In many ways, socialist politics is in Mamdani’s blood. “My parents always made it clear to me that their successes in film and in academia were not validations of this economic system, but aberrations of it,” Mamdani said. He recalled accompanying his parents to protests against the Iraq War and to Marxist lectures, which he compared to rock concerts as a child. “When you’re the kid of two parents who are very involved in social justice, a lot of times what you remember as a playdate was you being at some rally or some march,” he said.
Mamdani’s economically privileged upbringing became a target of attacks during his 2020 campaign, but his fellow socialist legislators said it has not created tension between himself and other members. “When I first met him, I wasn’t aware of it,” Mitaynes said. Although they are both immigrants – Mamdani was born in Uganda and Mitaynes in Peru – they come from very different class backgrounds. Mitaynes grew up in a rent-stabilized apartment from which her family was later evicted, while Mamdani lived in an Upper West Side apartment provided to his father by Columbia University, and his mother owned a nearly $2 million Chelsea condo.
Mamdani has never denied the privileges he enjoyed growing up, but as a socialist, he has shown he does walk the walk. “What I would say about Zohran is he is deadly serious about socialism,” Barkan said, adding that Mamdani is more ideologically committed to socialist politics than even some other DSA-endorsed elected officials. “Zohran is one of the true believers … he believes this stuff fervently.”
At a recent DSA budget rally in an Astoria park, Mamdani shared the outdoor stage with political celebrity Rep. Alexandria Ocasio-Cortez, who spoke passionately about the need for tenant protections and public power. But while she was talking, Mamdani wasn’t next to her in front of the crowd.
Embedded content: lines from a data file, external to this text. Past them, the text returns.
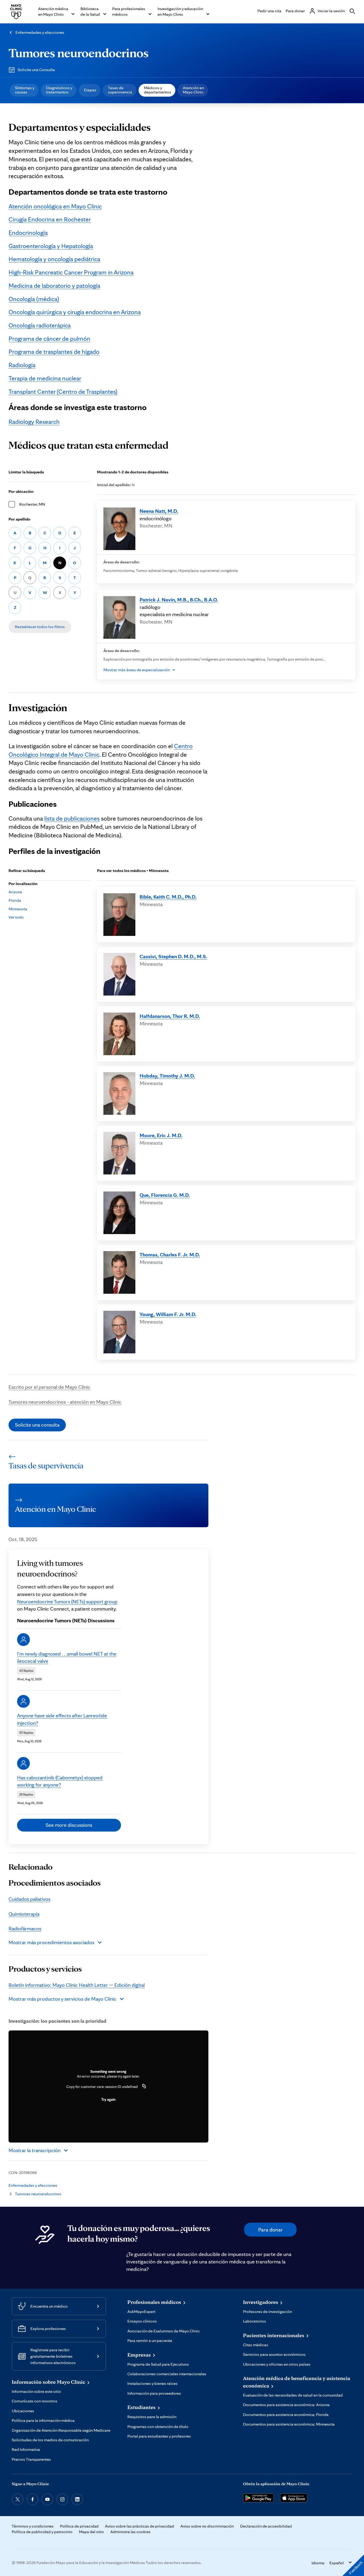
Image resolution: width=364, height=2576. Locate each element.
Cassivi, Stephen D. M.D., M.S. (173, 956)
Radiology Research (34, 421)
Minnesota (18, 908)
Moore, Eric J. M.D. (161, 1135)
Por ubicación (21, 491)
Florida (15, 900)
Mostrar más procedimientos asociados (51, 1942)
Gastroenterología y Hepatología (51, 246)
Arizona (15, 891)
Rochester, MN (32, 504)
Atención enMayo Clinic (193, 90)
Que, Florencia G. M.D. (165, 1195)
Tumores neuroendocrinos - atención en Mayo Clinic (65, 1402)
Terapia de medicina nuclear (45, 378)
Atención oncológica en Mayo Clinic (55, 206)
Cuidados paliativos (29, 1899)
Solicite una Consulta (36, 69)
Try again (108, 2099)
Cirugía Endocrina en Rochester (50, 219)
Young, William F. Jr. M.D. (168, 1314)
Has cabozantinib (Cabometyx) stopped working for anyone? (60, 1781)
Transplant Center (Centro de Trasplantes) (63, 391)
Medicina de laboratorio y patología (54, 285)
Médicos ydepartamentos (157, 90)
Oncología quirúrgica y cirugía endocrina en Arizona (75, 312)
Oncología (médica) (34, 299)
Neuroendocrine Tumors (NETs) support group (67, 1601)
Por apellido (19, 519)
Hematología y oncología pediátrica (54, 259)
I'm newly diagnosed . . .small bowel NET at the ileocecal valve (66, 1657)
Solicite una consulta (37, 1425)
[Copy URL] (144, 2086)
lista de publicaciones (72, 818)
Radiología (22, 365)
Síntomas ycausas (24, 90)
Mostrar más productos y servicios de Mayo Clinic (62, 1999)
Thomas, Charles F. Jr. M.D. (170, 1254)
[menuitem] (24, 90)
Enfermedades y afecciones (39, 32)
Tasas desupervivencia (120, 90)
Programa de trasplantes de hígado (54, 351)
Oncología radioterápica (40, 325)
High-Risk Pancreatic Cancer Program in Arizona (71, 272)
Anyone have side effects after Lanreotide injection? (62, 1719)
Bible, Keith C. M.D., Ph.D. (168, 897)
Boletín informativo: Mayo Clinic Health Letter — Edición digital (77, 1985)
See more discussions (69, 1825)
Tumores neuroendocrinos (79, 52)
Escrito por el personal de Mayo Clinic (49, 1387)
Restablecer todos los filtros (40, 626)
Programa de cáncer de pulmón (49, 338)
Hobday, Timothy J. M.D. (167, 1075)
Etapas (90, 89)
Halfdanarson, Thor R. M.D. (170, 1016)
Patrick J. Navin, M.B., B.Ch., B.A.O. (179, 599)
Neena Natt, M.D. (159, 511)
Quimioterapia (24, 1914)
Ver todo (16, 917)
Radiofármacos (25, 1928)
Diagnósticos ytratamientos (59, 90)
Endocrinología (28, 232)
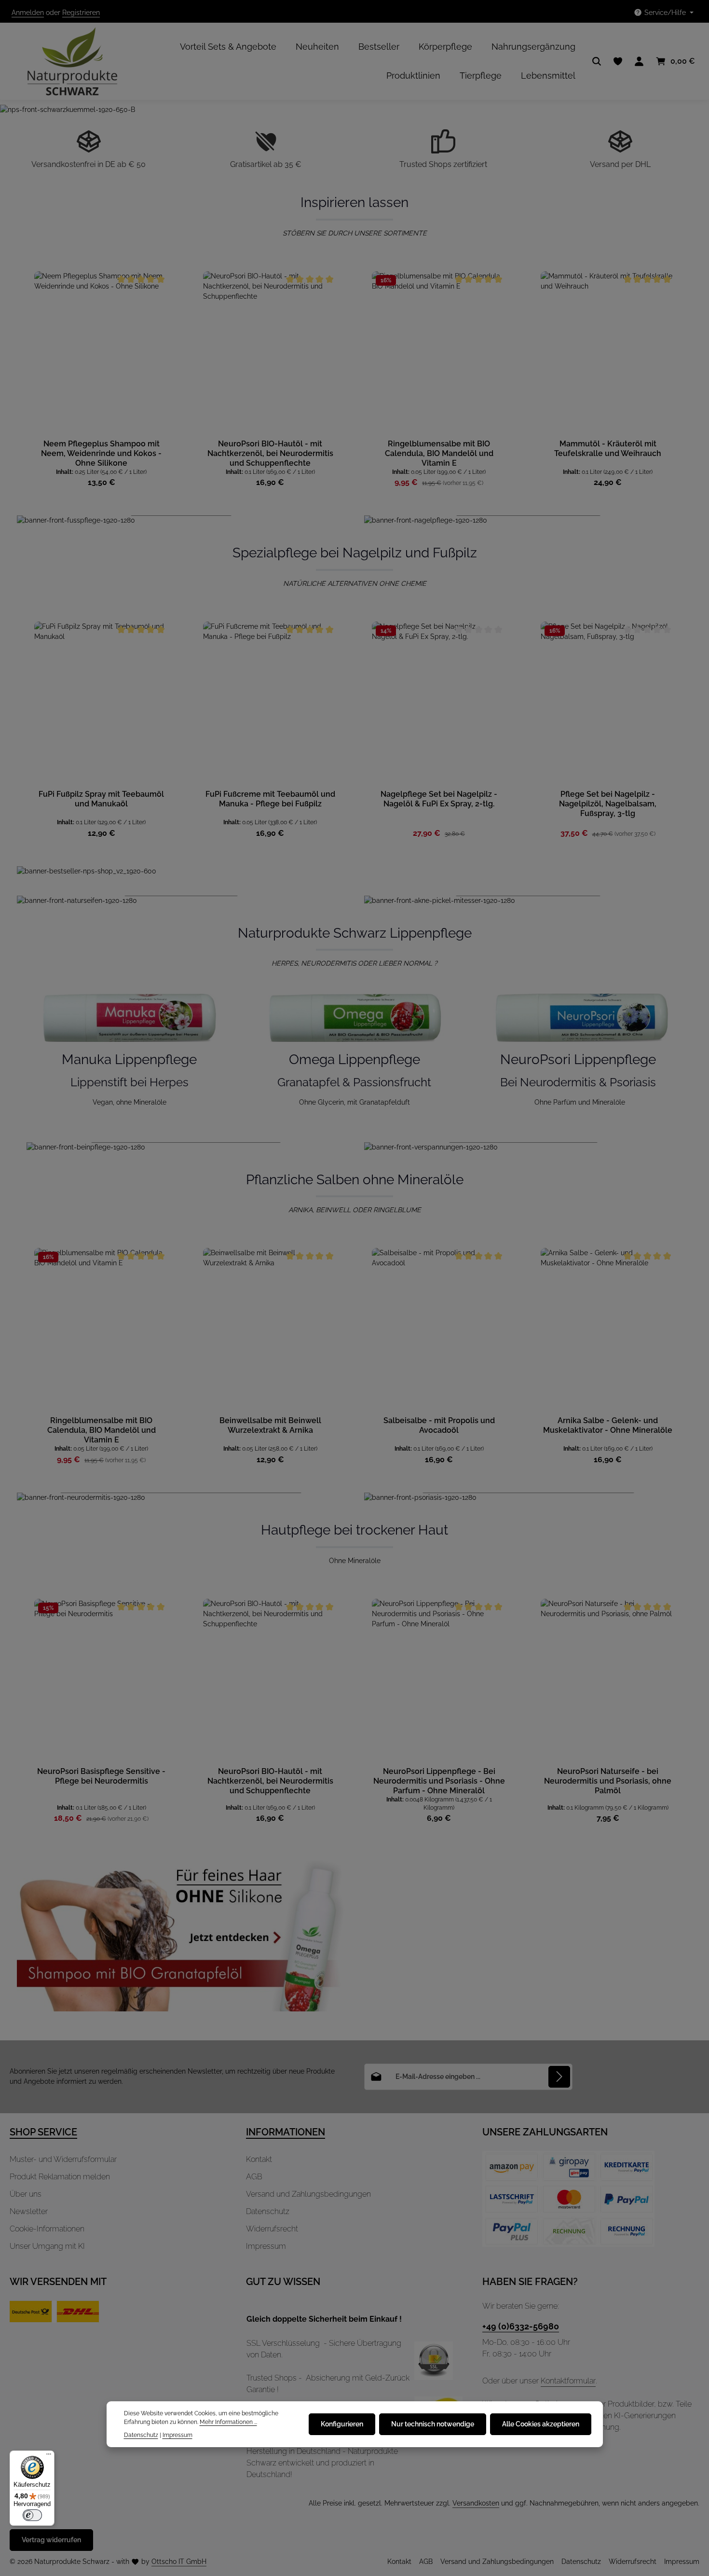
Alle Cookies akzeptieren (540, 2424)
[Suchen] (596, 61)
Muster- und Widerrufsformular (63, 2159)
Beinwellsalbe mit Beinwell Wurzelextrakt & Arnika (270, 1425)
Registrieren (81, 12)
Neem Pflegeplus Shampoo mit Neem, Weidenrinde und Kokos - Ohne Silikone (101, 453)
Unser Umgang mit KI (47, 2246)
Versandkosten (475, 2503)
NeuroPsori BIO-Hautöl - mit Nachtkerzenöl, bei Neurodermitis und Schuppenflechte (270, 453)
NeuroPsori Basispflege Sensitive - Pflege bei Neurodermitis (101, 1776)
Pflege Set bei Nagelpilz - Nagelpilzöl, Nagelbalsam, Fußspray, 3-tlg (439, 803)
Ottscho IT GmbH (178, 2561)
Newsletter (29, 2211)
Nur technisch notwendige (432, 2424)
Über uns (25, 2194)
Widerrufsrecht (272, 2228)
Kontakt (259, 2159)
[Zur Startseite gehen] (64, 61)
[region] (354, 380)
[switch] (32, 2515)
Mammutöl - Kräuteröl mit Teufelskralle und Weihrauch (607, 448)
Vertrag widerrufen (51, 2540)
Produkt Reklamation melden (60, 2176)
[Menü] (49, 2456)
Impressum (266, 2246)
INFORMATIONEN (285, 2132)
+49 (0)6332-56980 (520, 2326)
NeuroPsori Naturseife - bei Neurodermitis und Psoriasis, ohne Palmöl (607, 1781)
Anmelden (28, 12)
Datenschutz (267, 2211)
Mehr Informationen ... (228, 2421)
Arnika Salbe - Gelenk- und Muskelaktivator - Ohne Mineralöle (607, 1425)
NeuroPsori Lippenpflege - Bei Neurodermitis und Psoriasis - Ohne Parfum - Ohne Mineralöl (439, 1781)
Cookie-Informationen (47, 2228)
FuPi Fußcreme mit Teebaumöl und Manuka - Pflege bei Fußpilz (101, 798)
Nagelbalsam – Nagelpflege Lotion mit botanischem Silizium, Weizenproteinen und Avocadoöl (607, 803)
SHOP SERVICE (43, 2132)
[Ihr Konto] (639, 61)
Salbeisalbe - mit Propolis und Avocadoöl (439, 1425)
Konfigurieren (342, 2424)
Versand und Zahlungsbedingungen (308, 2194)
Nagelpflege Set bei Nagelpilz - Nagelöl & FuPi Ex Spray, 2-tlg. (270, 798)
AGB (254, 2176)
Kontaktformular (568, 2380)
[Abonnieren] (559, 2077)
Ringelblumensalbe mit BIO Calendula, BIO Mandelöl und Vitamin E (439, 453)
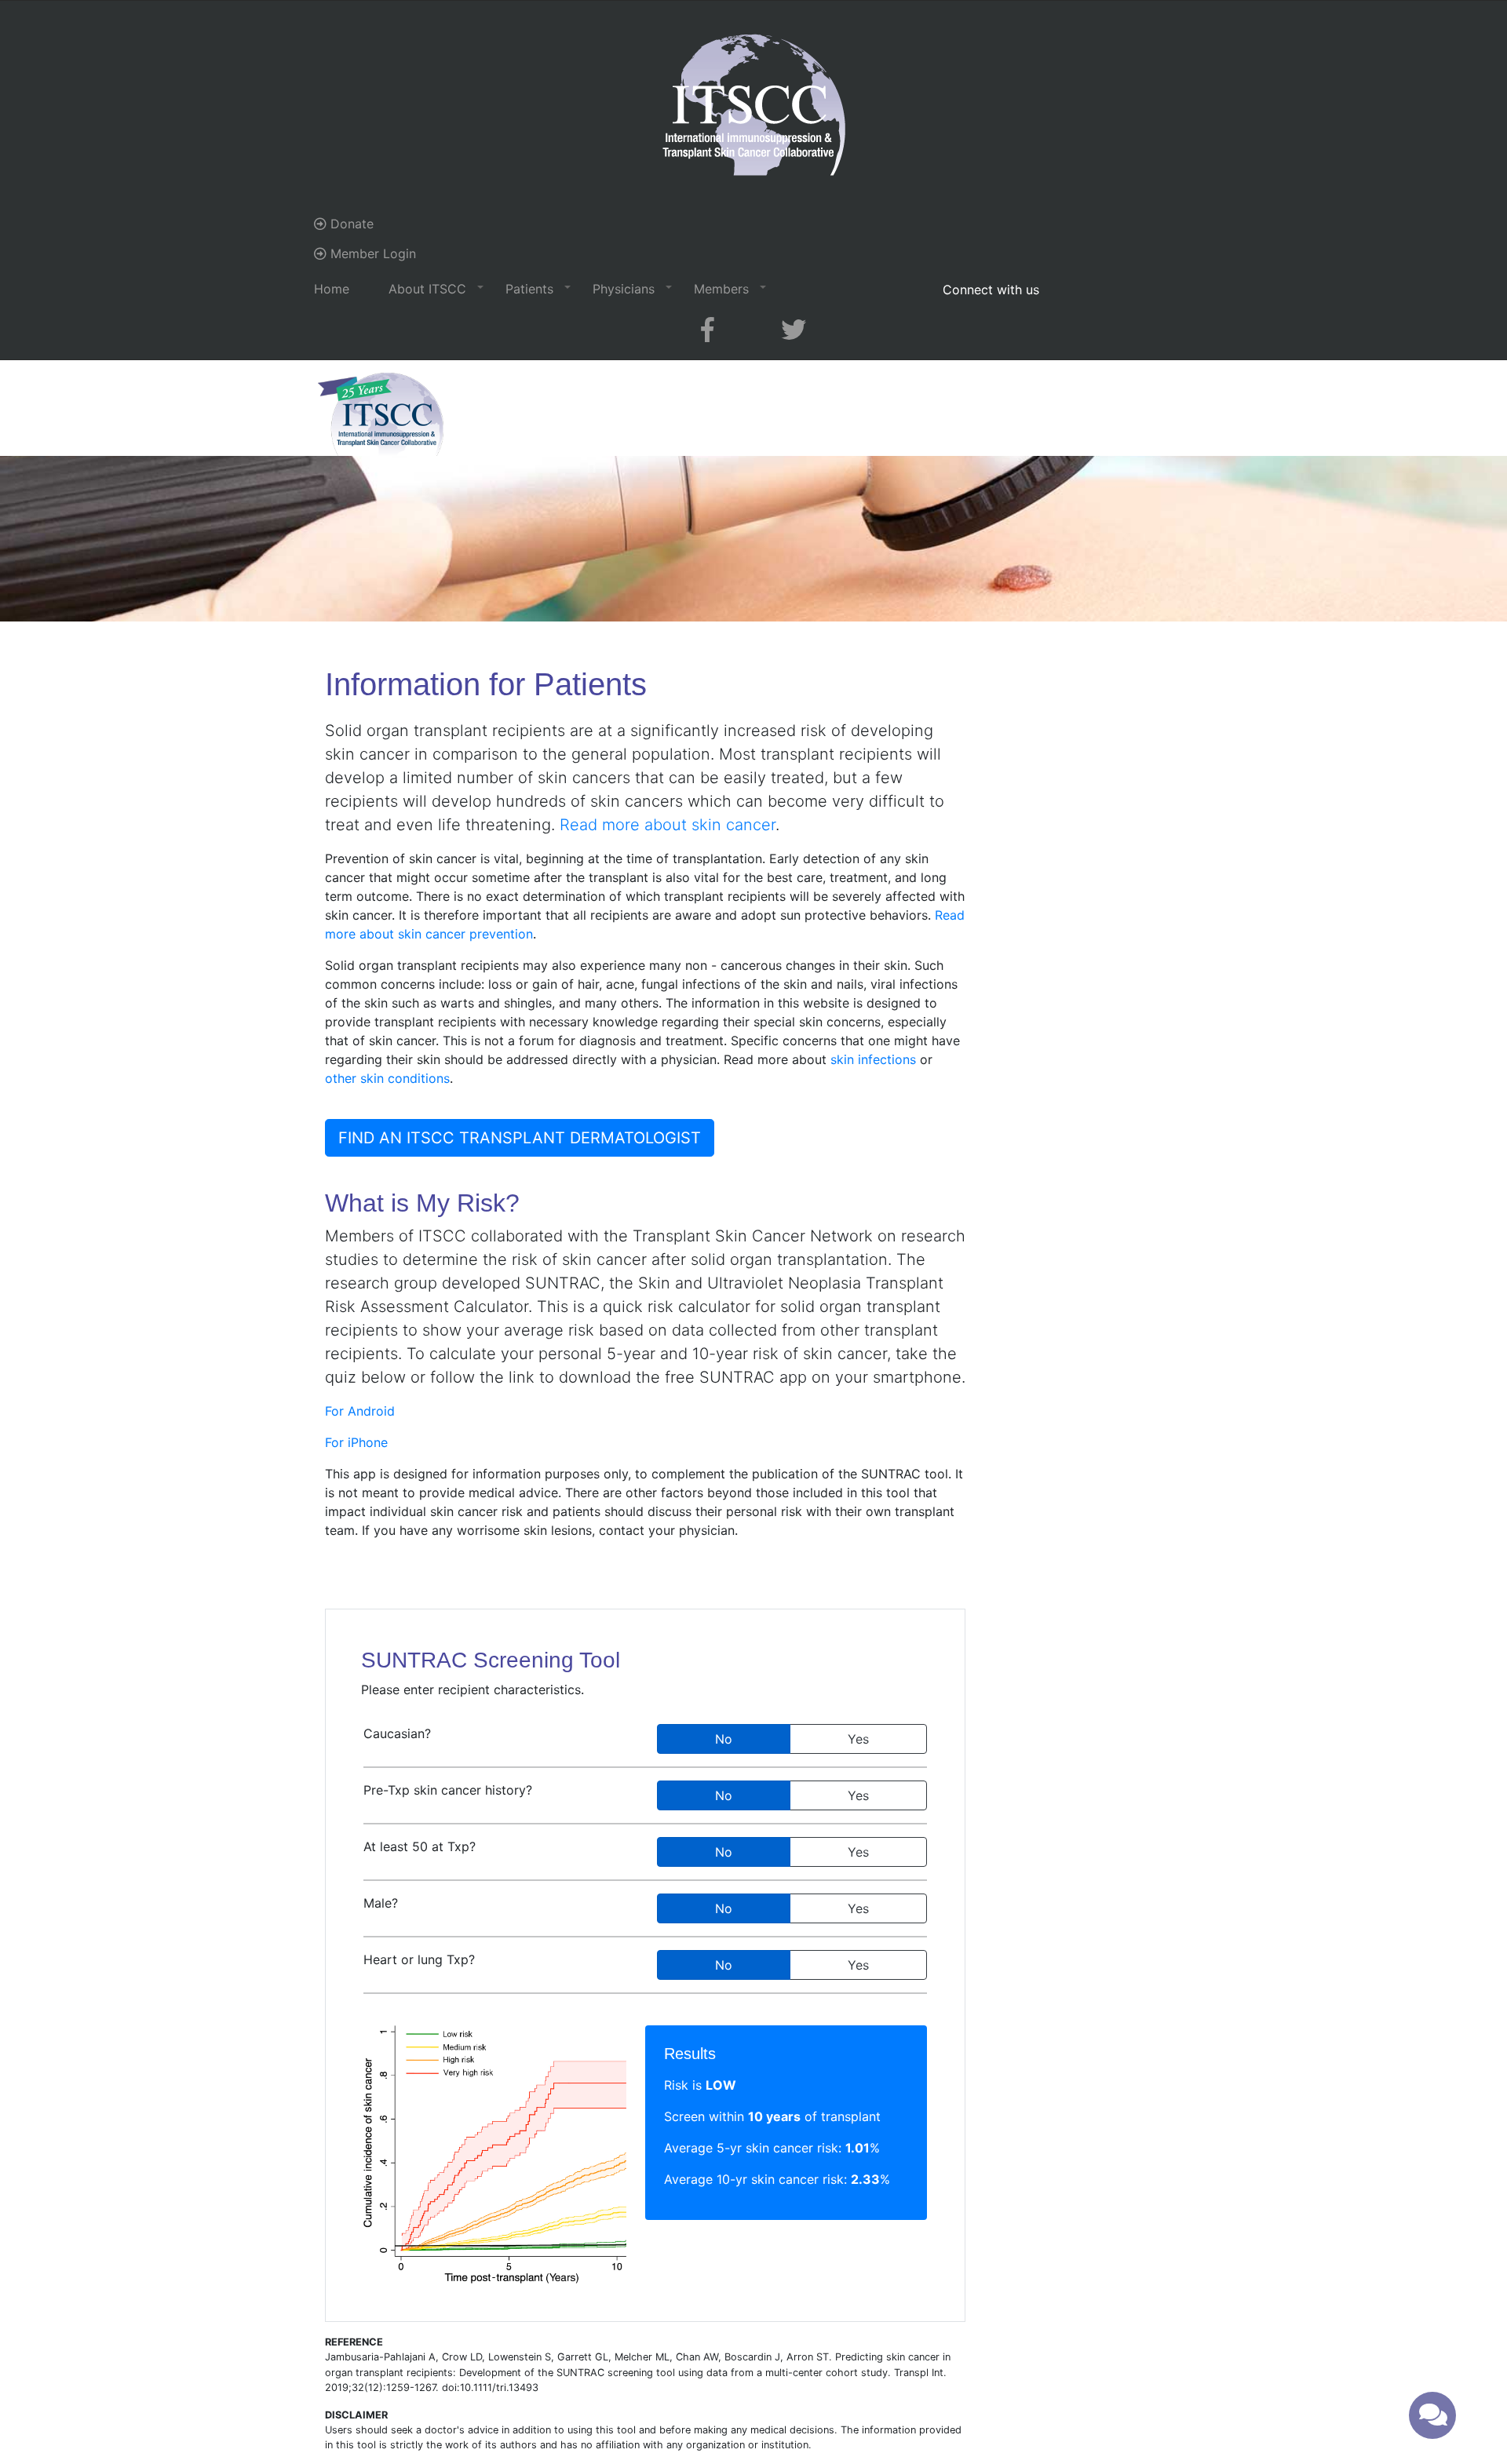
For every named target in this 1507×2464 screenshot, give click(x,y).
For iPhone (356, 1442)
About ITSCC (427, 289)
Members (721, 289)
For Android (360, 1411)
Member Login (371, 253)
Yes (858, 1739)
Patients (529, 289)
Instead, he was off the side, speaking with a lone counterprotester who was screaming at rallygoers and politicians. Organizers of the rally had been trying for more than 20 minutes to corral this person away from the rally, and the police soon showed up.
But Mamdani, who has advocated for curtailing the power of the New York City Police Department, held the cops at bay in favor of continuing his conversation with the man. Eventually, the protester left peacefully without the interference of police. “He was just someone who wanted to be given the time of day,” Mamdani told City & State following the incident. “He had frustrations that ran the gamut from the way which he feels that Asian Americans are treated writ large in the progressive movement to the fate of one specific individual who was arrested in Tennessee.” He took the man’s card and offered a promise that his office would give him a call, even though the man was not one of his constituents.
It was one of the many ways that Mamdani has since answered a question he posed when announcing his run for office in 2019. “You know, I’ll be forever spicy but I’m taking a break from being a spice to answer the question of what happens when a B-list rapper runs for office,” he wrote in a tongue-in-cheek tweet from his Mr. Cardamom handle – the last message he sent from the account. “Come through @ZohranKMamdani if you want answers.”